• _What is expected_:
Without pictures, repeat exactly the lines from the one containing "Task: Click the 'layers' label in white panel" through the end of the entries.

Stored data entries:
—————

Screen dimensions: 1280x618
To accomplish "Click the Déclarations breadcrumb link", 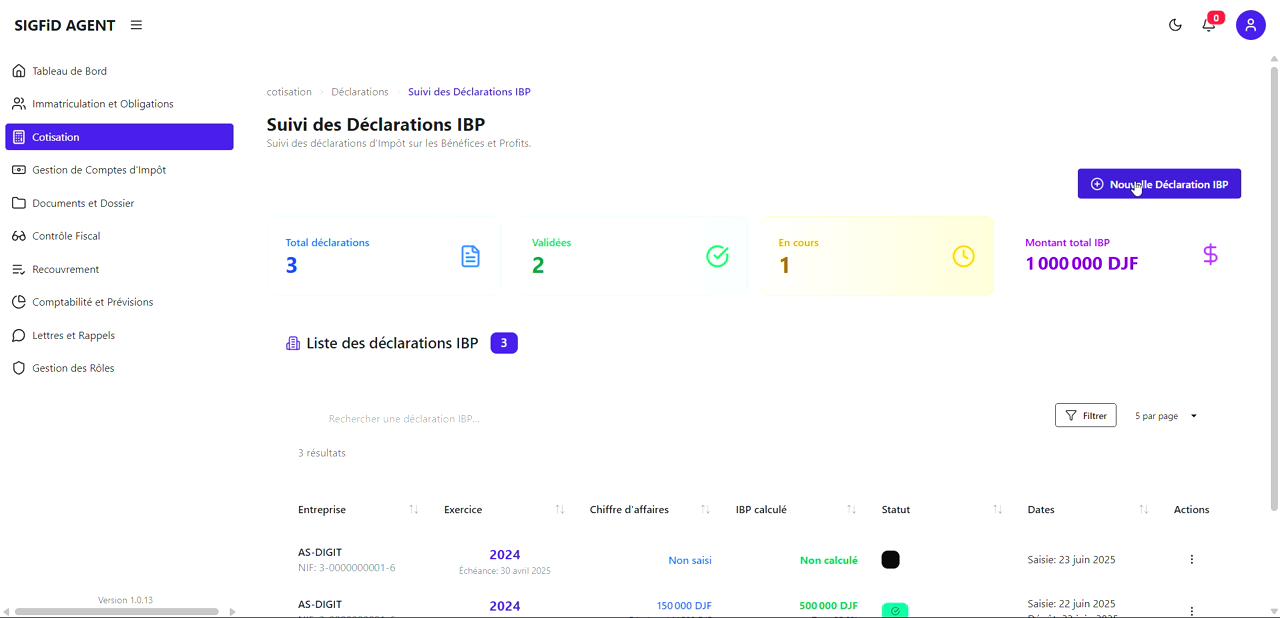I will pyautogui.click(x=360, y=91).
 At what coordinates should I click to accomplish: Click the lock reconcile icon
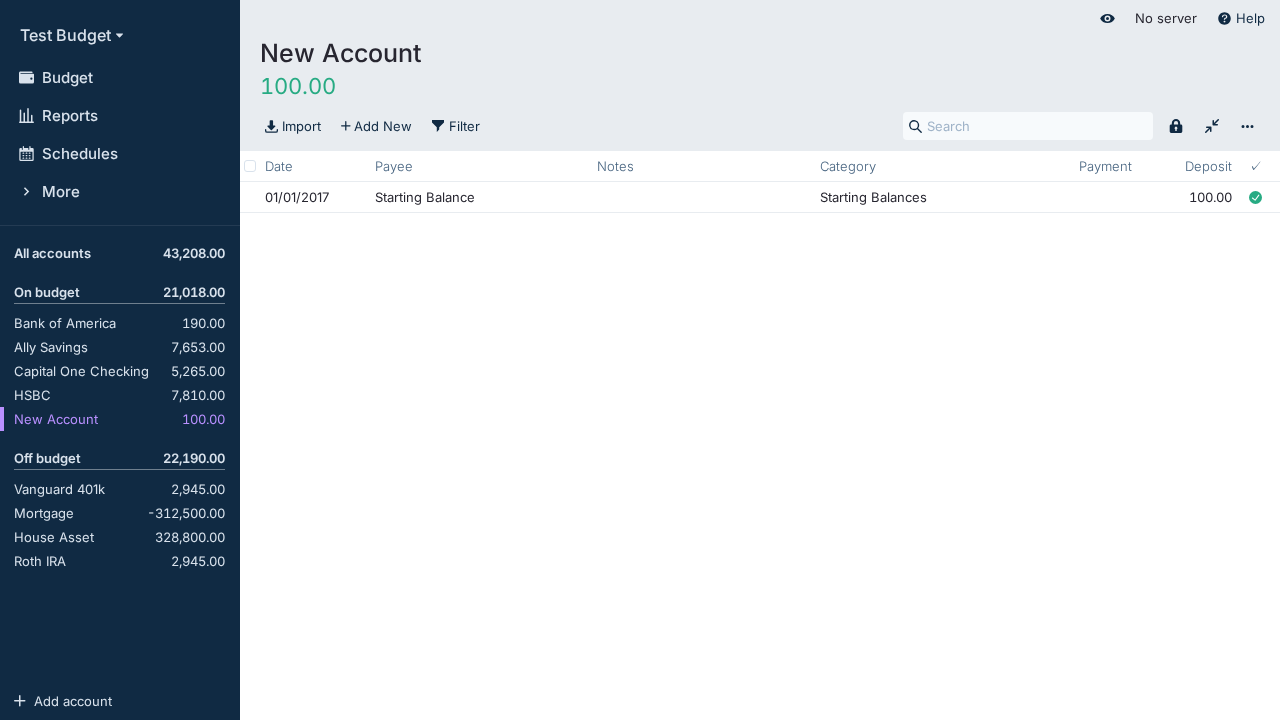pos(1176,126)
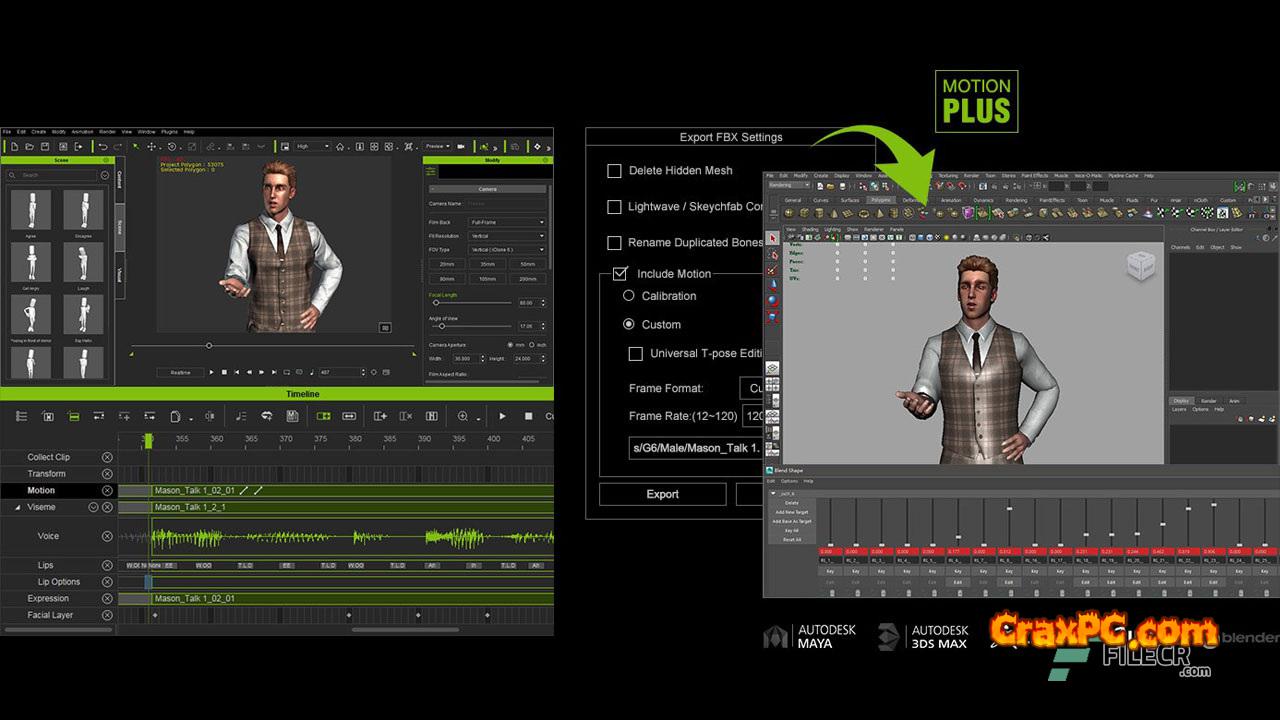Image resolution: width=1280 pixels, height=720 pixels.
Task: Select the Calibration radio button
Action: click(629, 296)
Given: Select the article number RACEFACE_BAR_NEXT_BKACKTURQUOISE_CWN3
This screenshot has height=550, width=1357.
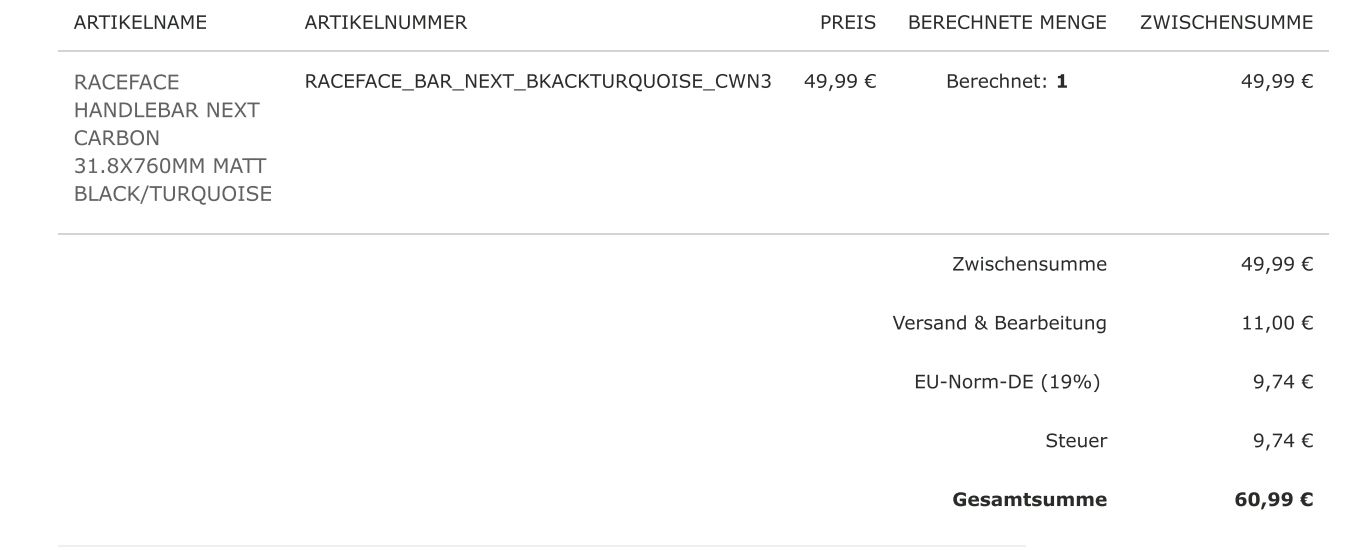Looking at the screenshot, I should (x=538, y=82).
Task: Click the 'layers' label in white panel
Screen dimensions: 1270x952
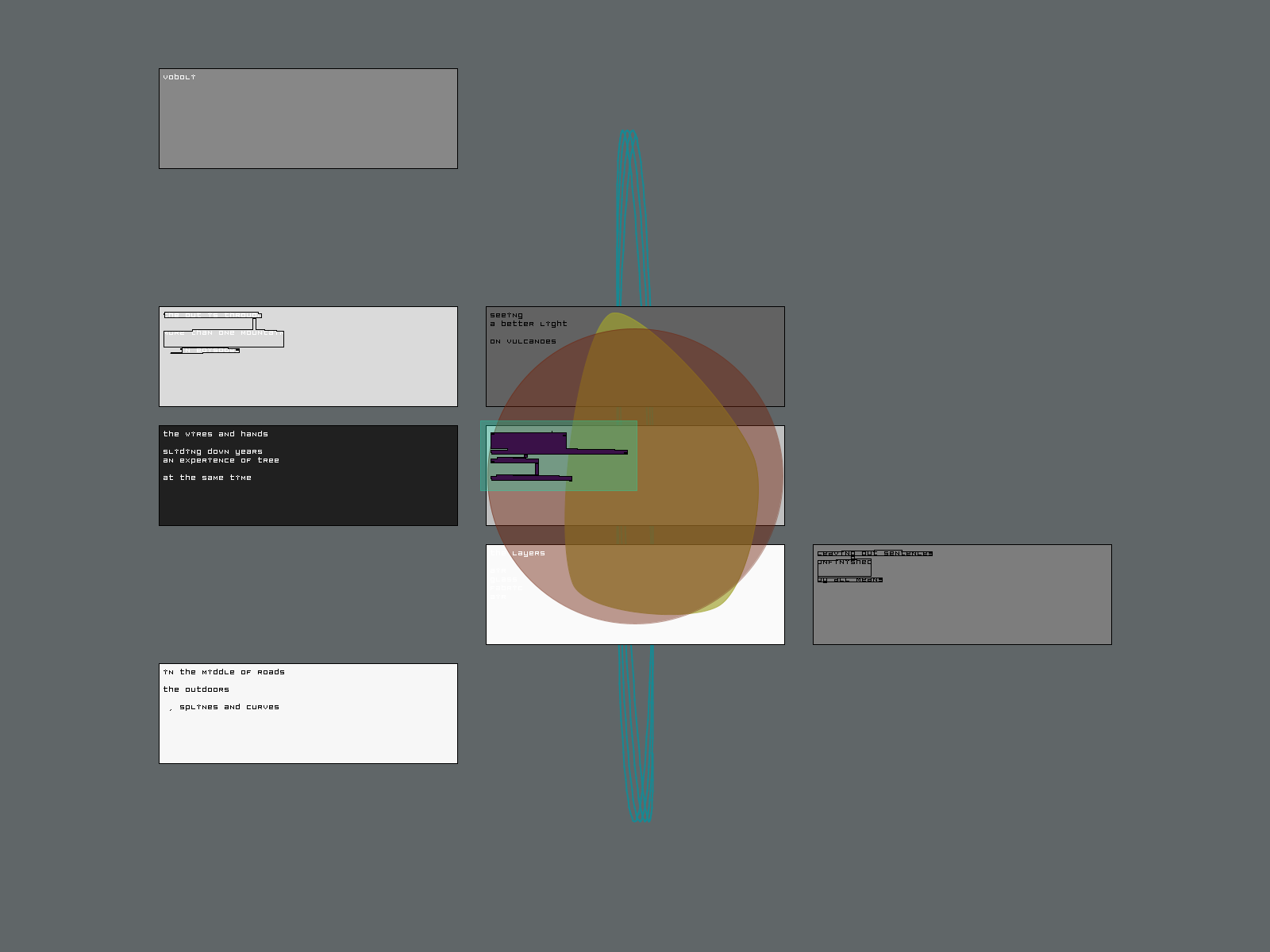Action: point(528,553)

—————

• _Answer box_:
Task: Click the 'layers' label in white panel
Screen dimensions: 1270x952
Action: point(528,553)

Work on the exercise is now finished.